# Task inputs start

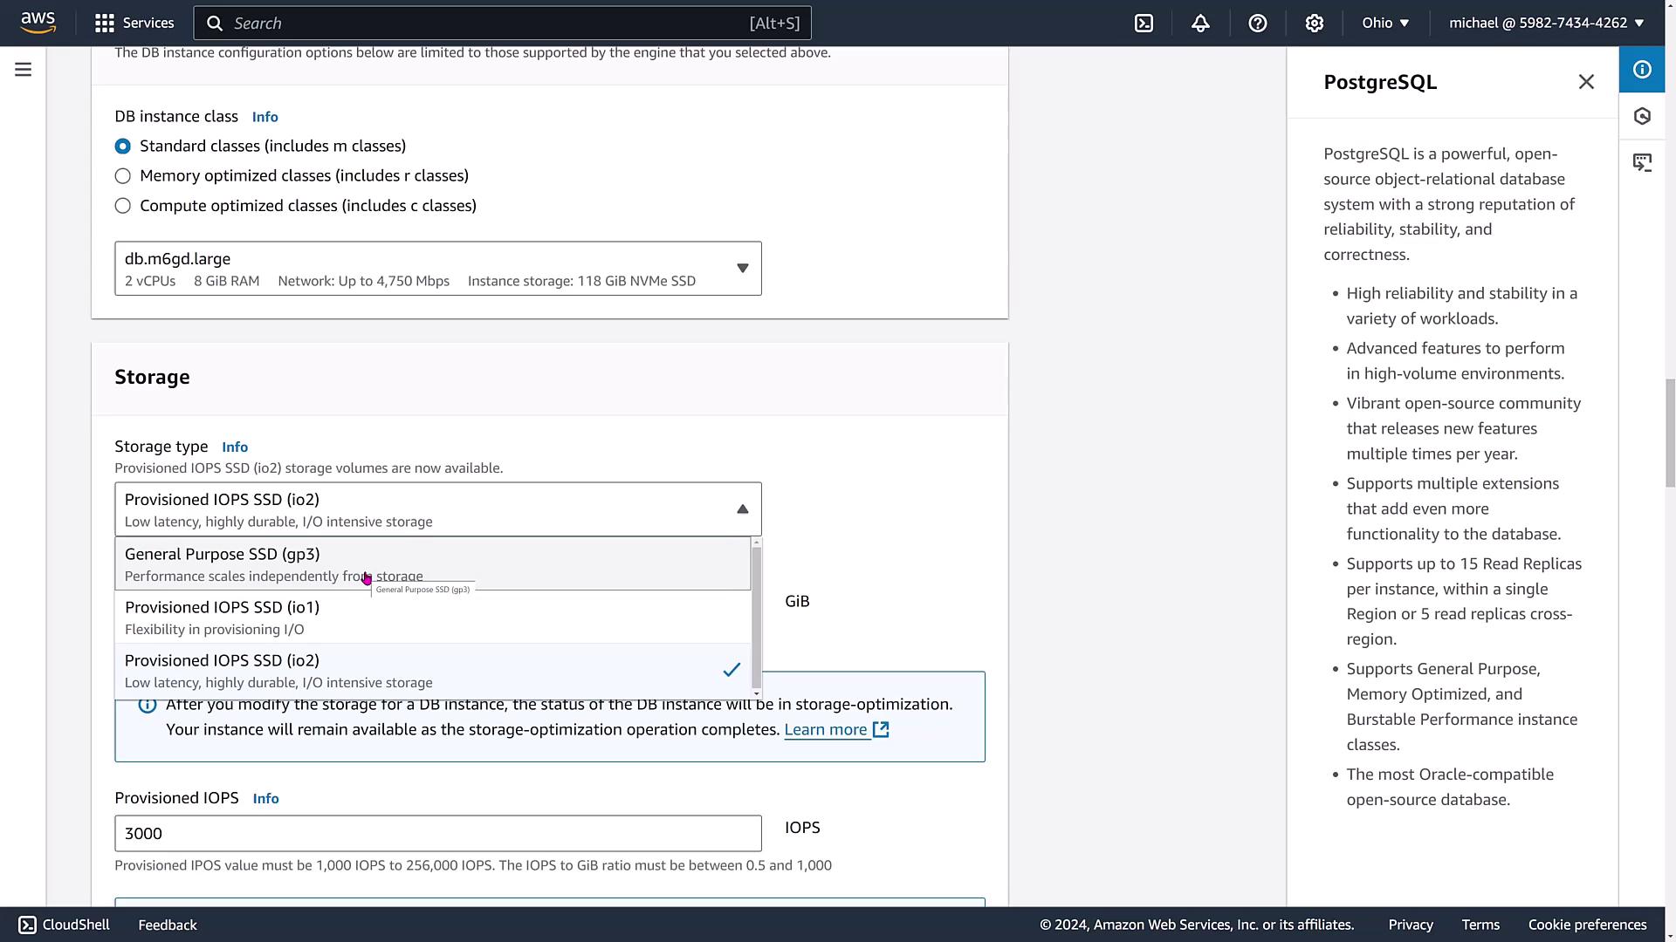Open the notifications bell icon
The image size is (1676, 942).
click(1200, 24)
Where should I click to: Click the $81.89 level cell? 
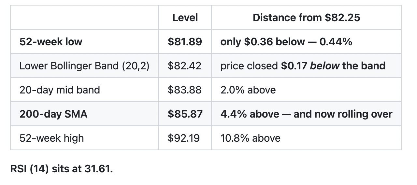[185, 42]
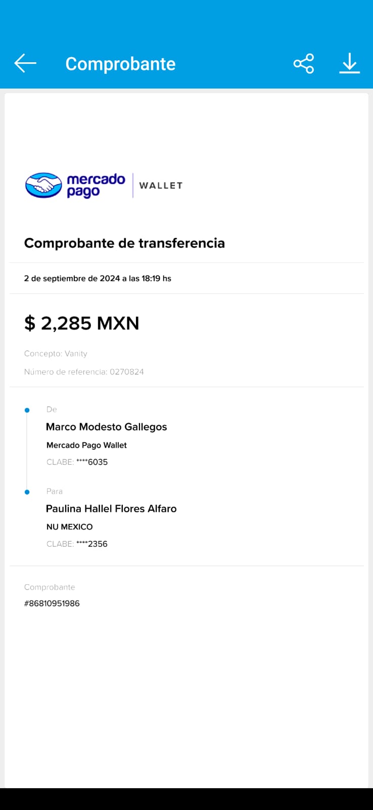Image resolution: width=373 pixels, height=810 pixels.
Task: Tap the date 2 de septiembre de 2024
Action: click(98, 278)
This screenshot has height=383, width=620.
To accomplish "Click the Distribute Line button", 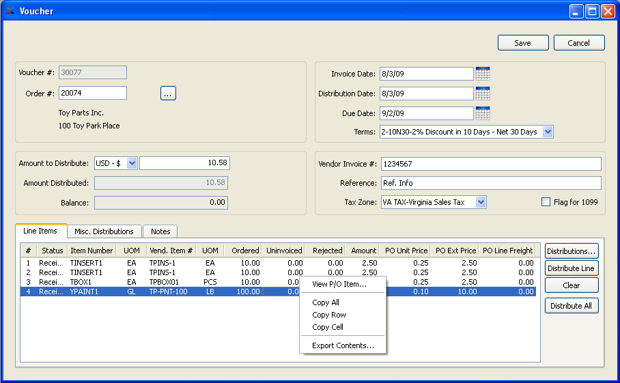I will (x=571, y=268).
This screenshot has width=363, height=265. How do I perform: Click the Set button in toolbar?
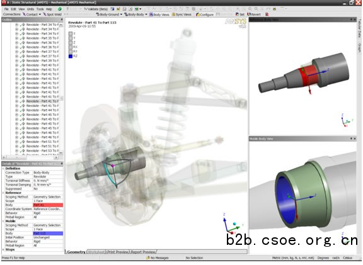240,14
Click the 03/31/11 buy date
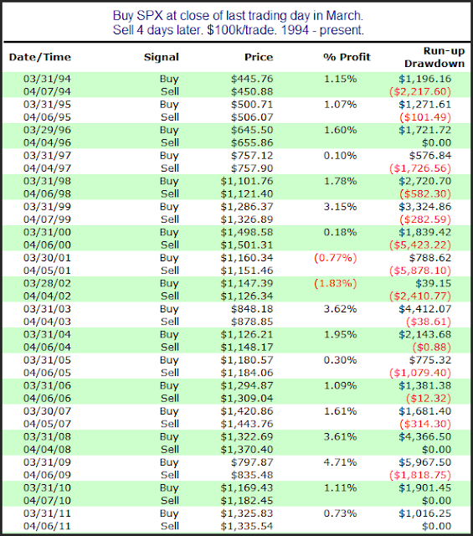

# Task inputs end

**Requirement**
Recast the lines from the first one through the line containing "Action: click(98, 278)", inclusive, as a Markdown table with the columns Row and Line text. Skip blank lines and leave the pictures out.

**The completed task**
| Row | Line text |
|---|---|
| 1 | Open the notifications bell icon |
| 2 | The image size is (1676, 942). |
| 3 | click(1200, 24) |
| 4 | Where should I click to: Click the $81.89 level cell?  |
| 5 | [185, 42] |
| 6 | Image resolution: width=373 pixels, height=810 pixels. |
| 7 | Task: Tap the date 2 de septiembre de 2024 |
| 8 | Action: click(98, 278) |